Libération - 7.12.2010
Interview par QUENTIN GIRARD
Le chercheur en économie Jean Hindricks souligne les risques éventuels pour l'Europe d'une crise belge.
La situation politique de la Belgique inquiète les marchés financiers à tel point que la Banque nationale a réclamé la formation d’un nouveau gouvernement. Si pour le chercheur à l’université catholique de Louvain Jean Hindricks, la Belgique ne connaîtra pas une situation à la grecque, il explique qu’une éventuelle crise pourrait avoir de graves répercussions sur le reste de l’Europe.
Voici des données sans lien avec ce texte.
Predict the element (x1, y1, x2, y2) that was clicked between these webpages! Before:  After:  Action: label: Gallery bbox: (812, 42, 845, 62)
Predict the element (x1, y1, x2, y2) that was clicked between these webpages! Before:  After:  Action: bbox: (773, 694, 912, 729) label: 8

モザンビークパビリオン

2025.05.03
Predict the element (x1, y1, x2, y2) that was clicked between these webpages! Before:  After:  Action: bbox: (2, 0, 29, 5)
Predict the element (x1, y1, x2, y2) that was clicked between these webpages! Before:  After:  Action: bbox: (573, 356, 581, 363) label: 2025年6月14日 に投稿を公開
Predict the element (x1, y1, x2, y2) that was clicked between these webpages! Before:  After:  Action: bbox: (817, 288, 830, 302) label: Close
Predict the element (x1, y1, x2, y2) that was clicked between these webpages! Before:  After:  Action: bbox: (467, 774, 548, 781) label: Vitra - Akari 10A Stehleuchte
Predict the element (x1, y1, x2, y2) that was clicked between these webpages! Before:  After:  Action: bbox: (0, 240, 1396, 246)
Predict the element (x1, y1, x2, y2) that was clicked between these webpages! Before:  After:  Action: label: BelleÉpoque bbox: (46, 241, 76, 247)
Pourquoi la Belgique inquiète-t-elle les marchés financiers?
Ce qui inquiète, c’est surtout l’immobilisme des institutions politiques. Nous n’avons pas de gouvernement depuis cinq mois. Le budget n’a pas été voté, c’est déjà trop tard pour le premier trimestre 2011. On travaille mois par mois, c’est le statu quo et aucune mesure fédérale n’est prise face à la crise. Heureusement, nos régions ont beaucoup de pouvoir, presque à 50-50 avec l’Etat fédéral. Elles ont d’une certaine manière pris la relève. Dans notre situation actuelle, nous avons de la chance de ne pas être centralisé comme la France.
La Belgique peut-elle être le nouveau pays en difficulté, après la Grèce et l'Irlande?
Nous avons des problèmes, le taux d’endettement est inquiétant, la dette s’élève à 100% du PIB, mais nous avons aussi des points positifs. Le marché du travail a bien résisté. Au lieu de faire des licenciements secs, nous avons joué sur le temps de travail et ça a fonctionné. Entre 2008 et 2009, on estime qu’on a perdu l’équivalent de 30 à 40.000 emplois et on en a regagné 50.000 depuis. Notre balance commerciale est, elle, rassurante et notre déficit public tient bon. Donc je ne pense pas que l’on va suivre la Grèce ou l’Irlande.
Une éventuelle crise en Belgique peut-elle avoir des répercussions négatives sur la France?
Des physiciens ont mis en place un modèle économique qui étudie les phénomènes de propagation dans les réseaux, en mesurant l’intensité des échanges, la puissance financière, les grandes entreprises, etc, reliant tous les pays entre eux. Plus un Etat est relié, plus une crise économique chez lui peut avoir une répercussion chez les autres. Dans les douze pays les plus contagieux du monde, car totalement interconnectés, figurent ainsi six pays de grande taille, dont la France et, plus surprenant, six pays de petite taille, dont la Belgique. Ainsi, pour le site Physorg.com, quand la Belgique éternue, le monde s’enrhume.